どんな種類のビジネスをしていようが、ビジネスを構成する要素は、煎じ詰めれば2つしかありません。


① 優れた商品・サービスを生み出すこと
② その商品・サービスの価値を相手に伝えること


いい商品やサービスを作り出すことには、どんな経営者でも心血を注いでいるはずです。


しかし、どんなにいい商品やサービスでも、その「よさ」が相手に伝わらなければ売れることはありません。


「そんなこと当たり前のことだ!」と反論したくなることでしょう。


でも業績が悪化した企業をいくつも見ていると、おおよそ3:1くらいの割合で、「伝える」方に問題があるのです。

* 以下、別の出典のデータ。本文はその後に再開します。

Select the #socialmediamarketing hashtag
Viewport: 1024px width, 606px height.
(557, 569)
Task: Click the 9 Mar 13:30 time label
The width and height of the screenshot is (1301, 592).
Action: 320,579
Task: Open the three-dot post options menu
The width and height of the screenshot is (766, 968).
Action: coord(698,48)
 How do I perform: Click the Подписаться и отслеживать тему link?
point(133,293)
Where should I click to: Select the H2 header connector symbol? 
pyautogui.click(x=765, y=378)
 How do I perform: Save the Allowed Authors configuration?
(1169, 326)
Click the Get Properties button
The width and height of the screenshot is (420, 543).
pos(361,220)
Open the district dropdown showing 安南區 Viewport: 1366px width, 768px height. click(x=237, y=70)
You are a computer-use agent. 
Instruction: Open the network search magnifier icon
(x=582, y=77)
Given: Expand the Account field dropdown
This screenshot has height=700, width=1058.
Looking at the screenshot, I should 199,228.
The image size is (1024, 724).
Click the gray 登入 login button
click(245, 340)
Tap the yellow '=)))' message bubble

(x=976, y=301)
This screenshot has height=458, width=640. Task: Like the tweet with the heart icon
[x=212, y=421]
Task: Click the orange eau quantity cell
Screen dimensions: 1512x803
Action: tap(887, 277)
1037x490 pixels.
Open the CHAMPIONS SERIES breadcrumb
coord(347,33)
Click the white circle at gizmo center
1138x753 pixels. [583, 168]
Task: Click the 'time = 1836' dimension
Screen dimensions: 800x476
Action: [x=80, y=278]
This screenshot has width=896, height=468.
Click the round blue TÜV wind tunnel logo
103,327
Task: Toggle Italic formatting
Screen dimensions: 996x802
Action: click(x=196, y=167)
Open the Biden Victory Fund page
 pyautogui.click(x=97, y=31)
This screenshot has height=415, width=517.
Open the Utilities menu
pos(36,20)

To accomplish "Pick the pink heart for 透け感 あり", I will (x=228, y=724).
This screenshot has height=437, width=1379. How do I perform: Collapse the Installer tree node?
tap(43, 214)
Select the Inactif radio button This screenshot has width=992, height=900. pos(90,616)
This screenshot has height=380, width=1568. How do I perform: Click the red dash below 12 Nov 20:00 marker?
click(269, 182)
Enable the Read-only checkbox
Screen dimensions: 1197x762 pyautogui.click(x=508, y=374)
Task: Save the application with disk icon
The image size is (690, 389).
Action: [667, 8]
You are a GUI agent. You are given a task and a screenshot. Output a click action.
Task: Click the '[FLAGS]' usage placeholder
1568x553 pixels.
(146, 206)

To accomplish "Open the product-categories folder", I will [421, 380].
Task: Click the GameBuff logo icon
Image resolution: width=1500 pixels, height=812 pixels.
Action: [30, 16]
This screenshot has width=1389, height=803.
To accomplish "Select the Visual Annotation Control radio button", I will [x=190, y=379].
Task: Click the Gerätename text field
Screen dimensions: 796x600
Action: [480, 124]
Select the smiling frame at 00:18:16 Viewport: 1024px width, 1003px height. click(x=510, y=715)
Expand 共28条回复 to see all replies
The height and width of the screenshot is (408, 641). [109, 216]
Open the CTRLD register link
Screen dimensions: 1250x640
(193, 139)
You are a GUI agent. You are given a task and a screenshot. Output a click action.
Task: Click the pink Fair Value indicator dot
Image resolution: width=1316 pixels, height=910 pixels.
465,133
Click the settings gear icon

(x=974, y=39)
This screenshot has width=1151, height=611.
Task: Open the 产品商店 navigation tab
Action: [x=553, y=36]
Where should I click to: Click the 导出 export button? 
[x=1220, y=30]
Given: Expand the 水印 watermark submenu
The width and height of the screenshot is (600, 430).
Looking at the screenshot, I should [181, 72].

もちろん商品やサービス自体に問題を抱えているケースもありますが、ほとんどの会社は真剣にモノづくりをしています。


伝え方に問題がある場合、さらにその原因は2つに分かれます。


① 価値を伝えること自体をほとんどしていない
② 価値を伝える努力はしているが、スペックなどの情報を伝えるだけで留まっている


特に古いタイプの経営者は、いいものさえ作れば結果はついてくると考えている人が多いので、商品開発には力を注ぐけれど、伝える努力をほとんどしていないという方が多い。


たしかに、一昔前はそれでよかった時代もありました。


しかし、今のように情報が氾濫している社会では、きちんと伝える努力をしないと、商品・サービスのよさは一向に伝わりません。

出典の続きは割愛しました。